### Excerpted passage
Conclusions and Relevance  Successful inpatient consultation requires a complicated, sequenced series of time-sensitive information exchanges that are highly vulnerable to failure. Maximizing the benefit of consultations will likely entail not only minimizing low-value consultations but also actively preventing defects, such as information inaccuracies and misinterpretation, that commonly derail the consultation process.

Introduction

Inpatient subspecialty consultation—engagement of a specialist for additional clinical expertise or specialty procedures—is a common and expensive practice within inpatient medicine. In one analysis of 3.1 million admissions of Medicare patients from 2009 to 2010, patients received 2.6 consultations per admission on average.1 A separate study of 736 000 admissions of Medicare patients found subspecialty consultative care accounted for $1.3 billion of Medicare spending in 2014.2 Given the ubiquity and expense of inpatient consultations, research has focused heavily on assessing variation in consultation use1,3-5 and association with patient-level outcomes.6-10

A third research area centers on assessing communication among consultation stakeholders11-17 and identifying factors that influence consultation “effectiveness.”11,13 Although useful for understanding consultation context, such studies do not provide complete insight into how consultations fail, making it difficult to identify interventions. We interviewed hospitalists, specialists, patients, and family members to understand how these stakeholders envisioned the ideal inpatient consultation and ways consultations commonly fall short of this ideal. We hypothesized that different stakeholder groups would vary in their characterization of the ideal consultation and identify multiple points of potential failure.

Methods

This study was approved by the institutional review board of Beth Israel Deaconess Medical Center. All participants provided written informed consent. We followed the Consolidated Criteria for Reporting Qualitative Research (COREQ) reporting guideline.

Setting and Eligibility Criteria

This study took place at a single academic medical center in Boston, Massachusetts. Study participants included English-speaking adults who were (1) hospitalists, (2) specialists, (3) patients, or (4) family members of patients. Our sampling frame for physicians included residents, fellows, and attendings who had requested or performed a consultation for a non–intensive care unit patient in the previous 4 months. Our sampling frames for patients and family members were, respectively, patients who had received a consultation while hospitalized at the medical center in the previous 15 months and family members of such patients.

### Supplied information
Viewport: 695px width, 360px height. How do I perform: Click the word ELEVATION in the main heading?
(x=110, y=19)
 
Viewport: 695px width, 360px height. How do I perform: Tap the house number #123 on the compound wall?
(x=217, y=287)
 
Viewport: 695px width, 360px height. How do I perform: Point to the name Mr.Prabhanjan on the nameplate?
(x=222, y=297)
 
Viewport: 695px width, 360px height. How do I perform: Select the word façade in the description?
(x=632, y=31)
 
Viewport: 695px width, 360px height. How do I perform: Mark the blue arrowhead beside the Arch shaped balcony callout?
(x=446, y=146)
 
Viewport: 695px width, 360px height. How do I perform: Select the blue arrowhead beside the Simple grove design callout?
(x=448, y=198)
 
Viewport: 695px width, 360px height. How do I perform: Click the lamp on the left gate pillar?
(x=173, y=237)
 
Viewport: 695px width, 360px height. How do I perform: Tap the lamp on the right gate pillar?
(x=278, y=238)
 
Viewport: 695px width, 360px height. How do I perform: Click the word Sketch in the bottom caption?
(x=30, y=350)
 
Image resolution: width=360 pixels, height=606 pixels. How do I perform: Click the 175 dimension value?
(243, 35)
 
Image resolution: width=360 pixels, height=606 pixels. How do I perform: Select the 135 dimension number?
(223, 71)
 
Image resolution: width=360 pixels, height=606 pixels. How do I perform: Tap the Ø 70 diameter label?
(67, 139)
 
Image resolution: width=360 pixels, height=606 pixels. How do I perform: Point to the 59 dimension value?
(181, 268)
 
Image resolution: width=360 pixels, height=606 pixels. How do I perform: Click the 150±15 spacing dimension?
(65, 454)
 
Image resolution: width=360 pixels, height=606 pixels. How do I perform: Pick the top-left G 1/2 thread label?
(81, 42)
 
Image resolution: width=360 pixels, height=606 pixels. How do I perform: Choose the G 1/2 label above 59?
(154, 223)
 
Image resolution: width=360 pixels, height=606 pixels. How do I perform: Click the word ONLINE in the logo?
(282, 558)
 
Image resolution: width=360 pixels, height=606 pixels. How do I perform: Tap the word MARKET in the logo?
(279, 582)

### What you need to do
1. In the inpatient consultation passage, how much Medicare spending did subspecialty consultative care account for in 2014?
2. List the four groups of study participants named in the inpatient consultation passage.
3. Reproduce the part of the inpatient consultation passage starting at "This study took" and ending at "of such patients.".

### Responses to the tasks
1. $1.3 billion.

2. Hospitalists, specialists, patients, and family members of patients.

3.
This study took place at a single academic medical center in Boston, Massachusetts. Study participants included English-speaking adults who were (1) hospitalists, (2) specialists, (3) patients, or (4) family members of patients. Our sampling frame for physicians included residents, fellows, and attendings who had requested or performed a consultation for a non–intensive care unit patient in the previous 4 months. Our sampling frames for patients and family members were, respectively, patients who had received a consultation while hospitalized at the medical center in the previous 15 months and family members of such patients.